> **JOB**
Copy the records word for word, beginning at the line that contains "The image size is (1951, 825)." and stopping after the line that contains "tap(850, 206)".

> **LISTED RECORDS**
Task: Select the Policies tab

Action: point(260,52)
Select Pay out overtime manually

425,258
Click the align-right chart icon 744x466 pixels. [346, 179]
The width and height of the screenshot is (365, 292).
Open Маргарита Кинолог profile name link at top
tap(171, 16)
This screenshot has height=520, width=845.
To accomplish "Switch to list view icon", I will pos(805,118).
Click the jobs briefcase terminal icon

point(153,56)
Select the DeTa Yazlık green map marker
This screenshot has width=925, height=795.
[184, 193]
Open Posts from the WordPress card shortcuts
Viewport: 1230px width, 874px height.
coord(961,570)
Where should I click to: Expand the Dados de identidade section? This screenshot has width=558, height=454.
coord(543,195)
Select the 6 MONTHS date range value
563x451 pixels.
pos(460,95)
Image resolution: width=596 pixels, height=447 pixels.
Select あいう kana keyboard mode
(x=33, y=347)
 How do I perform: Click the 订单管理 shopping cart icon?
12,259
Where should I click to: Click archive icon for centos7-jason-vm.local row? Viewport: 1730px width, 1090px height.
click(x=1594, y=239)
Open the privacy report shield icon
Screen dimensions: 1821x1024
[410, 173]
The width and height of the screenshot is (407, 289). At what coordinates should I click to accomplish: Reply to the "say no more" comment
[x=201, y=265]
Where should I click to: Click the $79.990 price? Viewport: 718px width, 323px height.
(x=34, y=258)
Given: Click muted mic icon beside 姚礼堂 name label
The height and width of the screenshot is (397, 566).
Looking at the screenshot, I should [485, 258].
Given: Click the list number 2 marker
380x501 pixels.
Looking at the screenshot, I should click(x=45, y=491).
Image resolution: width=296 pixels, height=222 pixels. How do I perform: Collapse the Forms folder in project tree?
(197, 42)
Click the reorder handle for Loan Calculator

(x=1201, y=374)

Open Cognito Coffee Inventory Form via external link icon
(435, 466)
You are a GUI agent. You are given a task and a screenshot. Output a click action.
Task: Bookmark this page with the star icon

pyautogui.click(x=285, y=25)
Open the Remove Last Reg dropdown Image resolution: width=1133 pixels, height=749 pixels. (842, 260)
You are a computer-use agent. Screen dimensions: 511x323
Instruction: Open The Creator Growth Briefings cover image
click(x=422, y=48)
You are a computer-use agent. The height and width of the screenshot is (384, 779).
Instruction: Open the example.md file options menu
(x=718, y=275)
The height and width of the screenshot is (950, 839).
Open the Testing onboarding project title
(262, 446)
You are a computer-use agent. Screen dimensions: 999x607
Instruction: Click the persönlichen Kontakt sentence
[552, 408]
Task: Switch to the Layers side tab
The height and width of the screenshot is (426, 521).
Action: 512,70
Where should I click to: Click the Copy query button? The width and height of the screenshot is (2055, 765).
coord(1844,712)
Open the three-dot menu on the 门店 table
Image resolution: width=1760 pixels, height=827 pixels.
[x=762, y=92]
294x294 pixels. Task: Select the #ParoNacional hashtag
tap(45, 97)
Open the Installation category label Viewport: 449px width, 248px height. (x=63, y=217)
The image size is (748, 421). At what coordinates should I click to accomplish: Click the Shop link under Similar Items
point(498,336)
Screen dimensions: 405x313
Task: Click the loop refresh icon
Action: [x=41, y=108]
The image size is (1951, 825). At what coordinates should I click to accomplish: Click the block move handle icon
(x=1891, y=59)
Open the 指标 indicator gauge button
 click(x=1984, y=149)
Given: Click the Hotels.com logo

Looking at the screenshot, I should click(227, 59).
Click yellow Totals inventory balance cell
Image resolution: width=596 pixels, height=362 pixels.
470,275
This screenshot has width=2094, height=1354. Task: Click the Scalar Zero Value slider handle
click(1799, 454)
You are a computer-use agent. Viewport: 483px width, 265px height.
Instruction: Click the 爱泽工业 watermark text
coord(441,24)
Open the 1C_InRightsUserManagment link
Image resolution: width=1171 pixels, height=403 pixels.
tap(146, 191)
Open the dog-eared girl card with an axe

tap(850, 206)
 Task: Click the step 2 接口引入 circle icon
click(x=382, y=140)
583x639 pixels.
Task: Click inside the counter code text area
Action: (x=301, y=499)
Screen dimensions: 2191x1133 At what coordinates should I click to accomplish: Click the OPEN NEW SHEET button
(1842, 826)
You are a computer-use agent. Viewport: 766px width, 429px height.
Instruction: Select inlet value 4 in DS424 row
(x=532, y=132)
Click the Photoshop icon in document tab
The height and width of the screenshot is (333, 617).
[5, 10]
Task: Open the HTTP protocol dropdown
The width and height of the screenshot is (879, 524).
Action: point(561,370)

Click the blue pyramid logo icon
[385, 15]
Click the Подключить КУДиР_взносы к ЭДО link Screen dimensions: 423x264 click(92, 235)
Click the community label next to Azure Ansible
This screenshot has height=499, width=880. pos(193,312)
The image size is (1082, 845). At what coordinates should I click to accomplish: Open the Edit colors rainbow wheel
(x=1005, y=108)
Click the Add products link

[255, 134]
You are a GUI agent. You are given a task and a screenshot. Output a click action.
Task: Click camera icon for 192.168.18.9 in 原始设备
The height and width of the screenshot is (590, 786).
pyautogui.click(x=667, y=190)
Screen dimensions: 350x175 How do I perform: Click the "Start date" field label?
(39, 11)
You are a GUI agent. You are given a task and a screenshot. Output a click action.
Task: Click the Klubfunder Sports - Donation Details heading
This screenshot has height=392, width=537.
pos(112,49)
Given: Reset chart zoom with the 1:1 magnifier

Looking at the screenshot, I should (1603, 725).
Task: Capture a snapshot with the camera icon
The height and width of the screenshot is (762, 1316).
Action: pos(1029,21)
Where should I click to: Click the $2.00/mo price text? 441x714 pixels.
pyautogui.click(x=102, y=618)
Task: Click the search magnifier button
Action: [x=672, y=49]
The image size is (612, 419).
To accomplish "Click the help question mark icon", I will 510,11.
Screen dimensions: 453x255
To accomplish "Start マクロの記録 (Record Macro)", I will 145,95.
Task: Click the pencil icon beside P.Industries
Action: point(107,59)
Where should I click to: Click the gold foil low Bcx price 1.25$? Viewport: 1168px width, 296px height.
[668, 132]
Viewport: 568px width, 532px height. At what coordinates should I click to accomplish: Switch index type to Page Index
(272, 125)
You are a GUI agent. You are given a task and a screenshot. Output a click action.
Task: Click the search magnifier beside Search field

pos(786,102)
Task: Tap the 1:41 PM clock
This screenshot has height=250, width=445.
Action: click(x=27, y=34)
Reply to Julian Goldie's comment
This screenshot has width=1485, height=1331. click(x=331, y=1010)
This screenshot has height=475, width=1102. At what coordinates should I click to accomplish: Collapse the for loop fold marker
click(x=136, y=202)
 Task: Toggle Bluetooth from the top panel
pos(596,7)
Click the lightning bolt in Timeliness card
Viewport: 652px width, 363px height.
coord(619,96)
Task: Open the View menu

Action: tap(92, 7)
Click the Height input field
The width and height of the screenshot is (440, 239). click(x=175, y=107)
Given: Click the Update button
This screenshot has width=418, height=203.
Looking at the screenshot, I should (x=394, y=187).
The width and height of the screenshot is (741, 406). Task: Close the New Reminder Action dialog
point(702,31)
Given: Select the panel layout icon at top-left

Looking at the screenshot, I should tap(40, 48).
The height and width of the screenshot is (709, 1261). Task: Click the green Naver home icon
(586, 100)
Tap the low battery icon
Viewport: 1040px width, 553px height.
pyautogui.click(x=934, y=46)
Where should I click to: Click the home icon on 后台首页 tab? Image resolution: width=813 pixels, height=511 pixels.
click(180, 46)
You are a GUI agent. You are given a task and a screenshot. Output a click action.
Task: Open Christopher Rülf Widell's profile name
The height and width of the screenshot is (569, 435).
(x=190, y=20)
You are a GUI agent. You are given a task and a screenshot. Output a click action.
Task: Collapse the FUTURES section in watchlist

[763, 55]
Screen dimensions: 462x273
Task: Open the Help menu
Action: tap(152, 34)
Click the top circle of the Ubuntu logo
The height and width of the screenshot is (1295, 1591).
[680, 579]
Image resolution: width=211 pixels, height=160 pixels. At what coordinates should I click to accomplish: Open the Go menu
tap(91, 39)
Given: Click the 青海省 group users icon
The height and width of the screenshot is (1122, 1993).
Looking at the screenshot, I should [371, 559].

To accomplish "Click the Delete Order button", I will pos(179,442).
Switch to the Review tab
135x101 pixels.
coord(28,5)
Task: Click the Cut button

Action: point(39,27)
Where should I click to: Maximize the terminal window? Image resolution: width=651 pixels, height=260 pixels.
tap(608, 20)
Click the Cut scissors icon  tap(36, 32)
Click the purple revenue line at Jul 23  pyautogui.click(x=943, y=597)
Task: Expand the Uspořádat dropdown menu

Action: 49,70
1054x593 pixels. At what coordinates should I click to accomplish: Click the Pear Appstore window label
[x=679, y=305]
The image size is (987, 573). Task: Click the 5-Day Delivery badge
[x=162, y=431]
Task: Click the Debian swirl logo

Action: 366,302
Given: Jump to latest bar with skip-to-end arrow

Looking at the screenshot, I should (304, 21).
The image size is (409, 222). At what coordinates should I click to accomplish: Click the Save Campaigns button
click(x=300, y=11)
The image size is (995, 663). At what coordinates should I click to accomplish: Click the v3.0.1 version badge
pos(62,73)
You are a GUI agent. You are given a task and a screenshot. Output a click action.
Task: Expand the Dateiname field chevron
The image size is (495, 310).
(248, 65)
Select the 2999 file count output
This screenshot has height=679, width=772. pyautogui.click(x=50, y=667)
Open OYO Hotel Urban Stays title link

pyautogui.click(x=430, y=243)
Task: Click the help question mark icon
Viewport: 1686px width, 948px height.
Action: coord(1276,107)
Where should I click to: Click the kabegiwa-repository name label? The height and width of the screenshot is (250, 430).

> **COMPLETE RESPONSE**
The image size is (1951, 825). At what coordinates should I click to accomplish: Click the block move handle icon
(x=1891, y=59)
Open the 指标 indicator gauge button
 click(x=1984, y=149)
Given: Click the Hotels.com logo

Looking at the screenshot, I should click(227, 59).
Click yellow Totals inventory balance cell
Image resolution: width=596 pixels, height=362 pixels.
470,275
This screenshot has width=2094, height=1354. Task: Click the Scalar Zero Value slider handle
click(1799, 454)
You are a computer-use agent. Viewport: 483px width, 265px height.
Instruction: Click the 爱泽工业 watermark text
coord(441,24)
Open the 1C_InRightsUserManagment link
Image resolution: width=1171 pixels, height=403 pixels.
tap(146, 191)
Open the dog-eared girl card with an axe

tap(850, 206)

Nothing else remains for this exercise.